- [EXERCISE DETAILS]: Restate each record below word for word, skipping images.

- [RECORDS SHOWN]:
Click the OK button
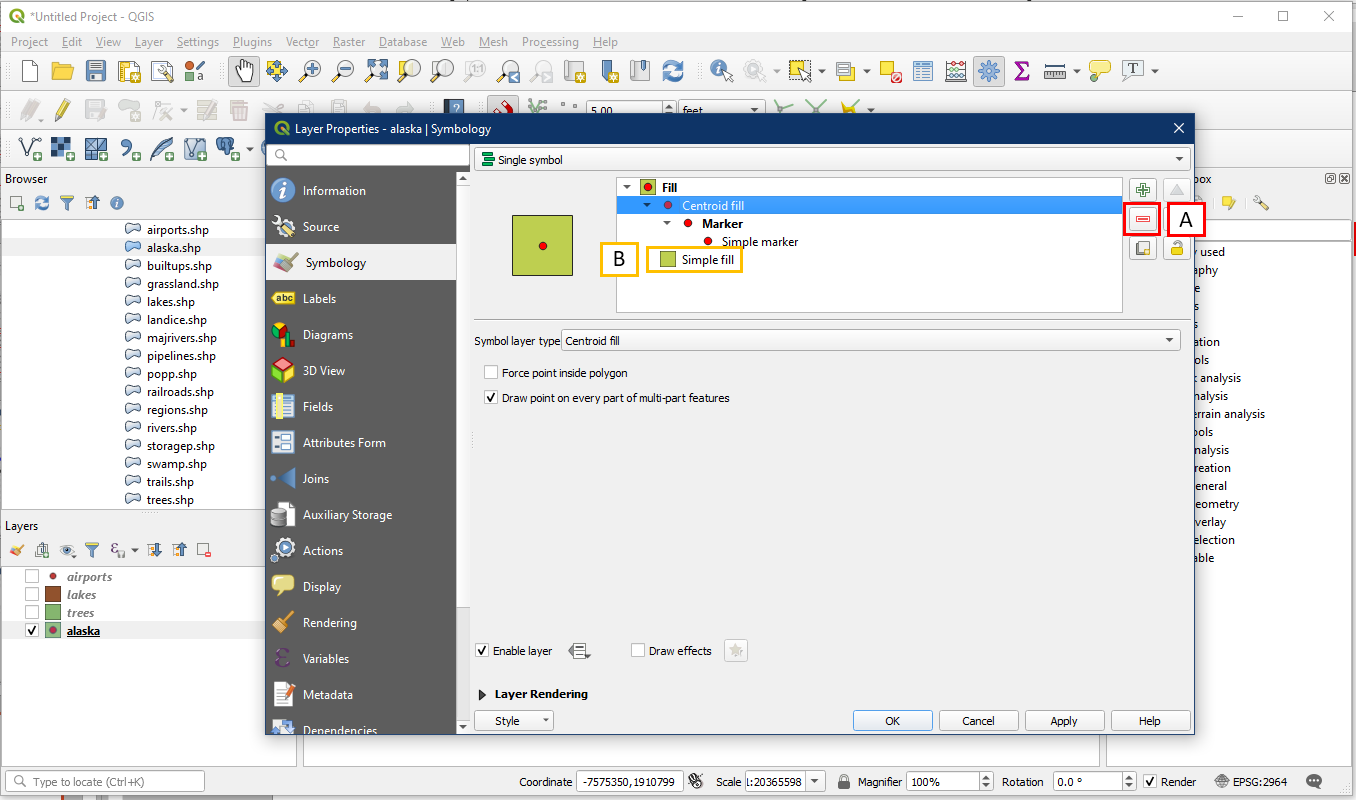 point(892,721)
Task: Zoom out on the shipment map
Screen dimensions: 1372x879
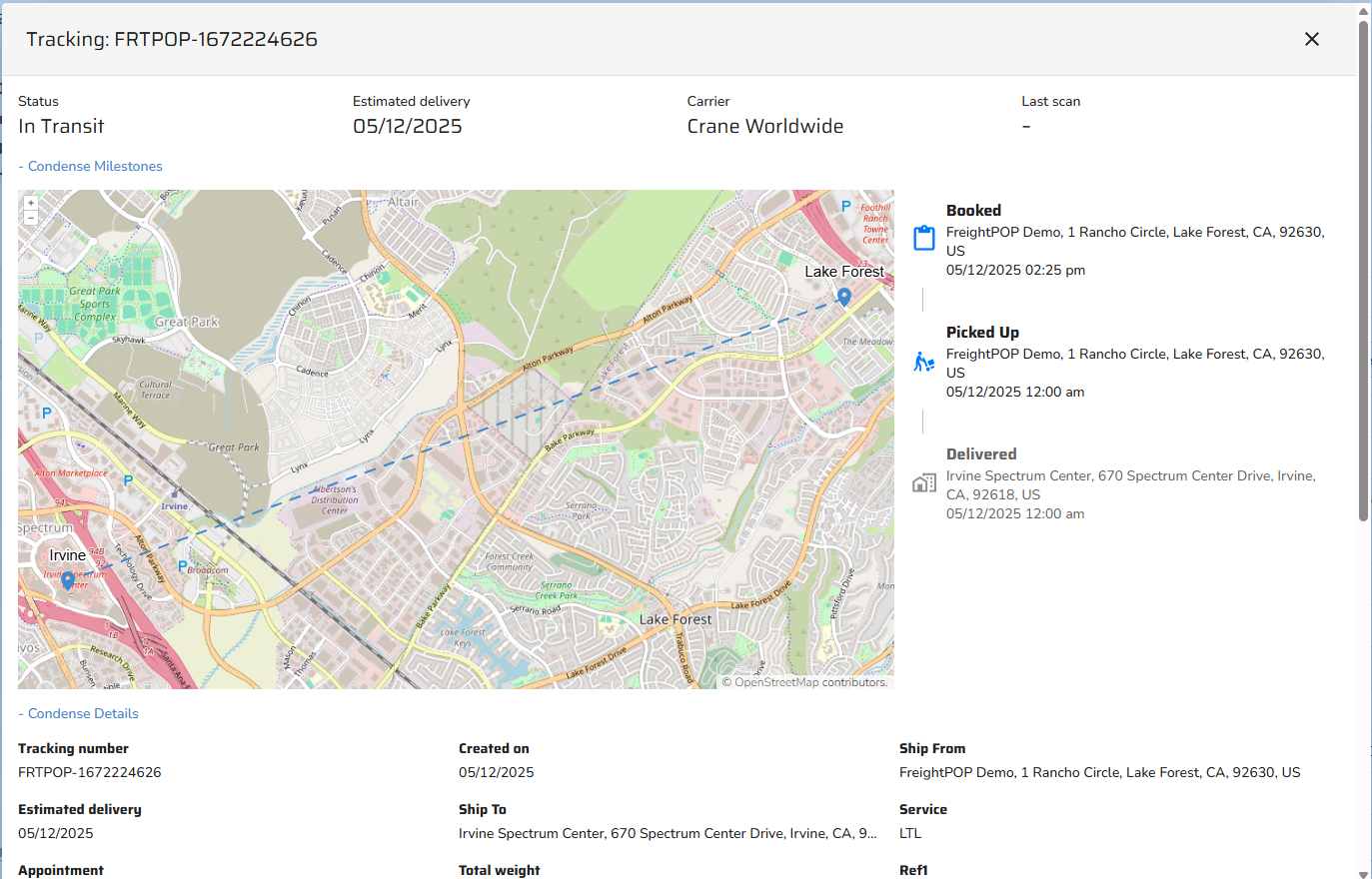Action: click(31, 217)
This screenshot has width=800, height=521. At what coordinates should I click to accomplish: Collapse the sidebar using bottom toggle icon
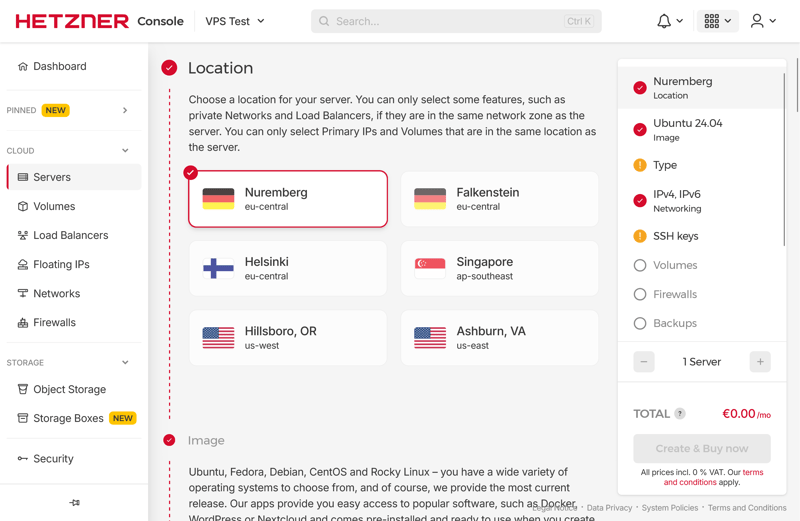click(x=75, y=502)
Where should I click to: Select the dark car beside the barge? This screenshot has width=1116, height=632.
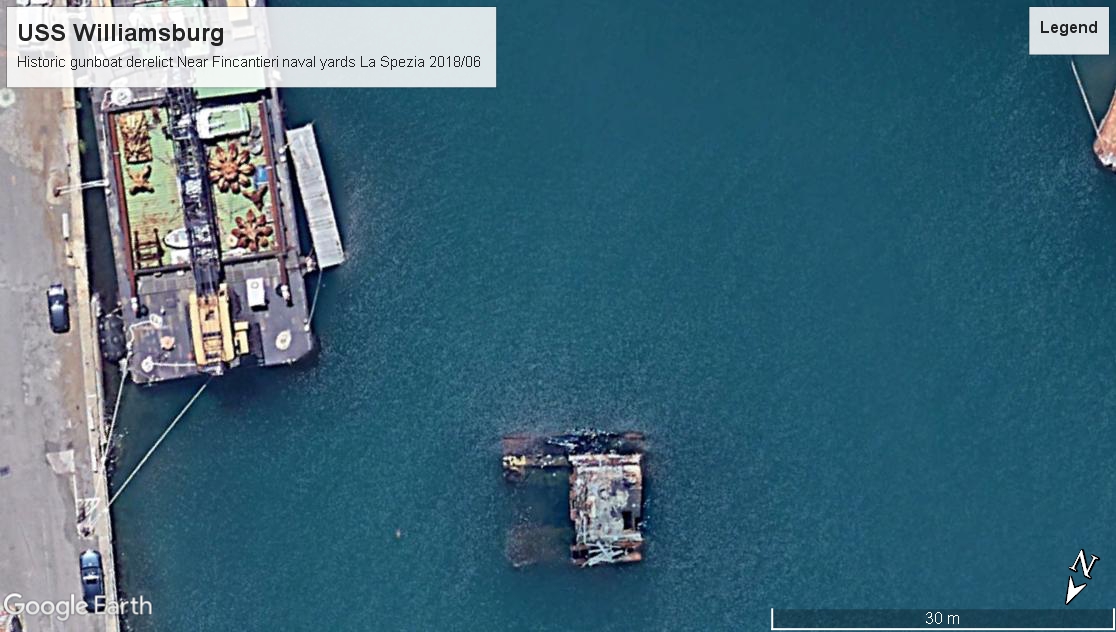click(58, 308)
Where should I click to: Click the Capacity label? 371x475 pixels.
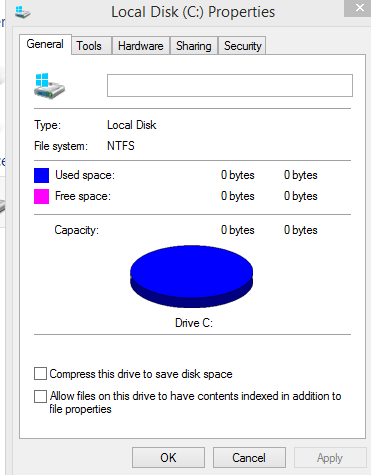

- [EXPECTED OUTPUT]:
Click the OK button
 point(892,721)
Task: Zoom out on the shipment map
Screen dimensions: 1372x879
Action: click(31, 217)
This screenshot has width=800, height=521. At what coordinates should I click to accomplish: Collapse the sidebar using bottom toggle icon
click(x=75, y=502)
Where should I click to: Select the dark car beside the barge? This screenshot has width=1116, height=632.
click(58, 308)
Where should I click to: Click the Capacity label? 371x475 pixels.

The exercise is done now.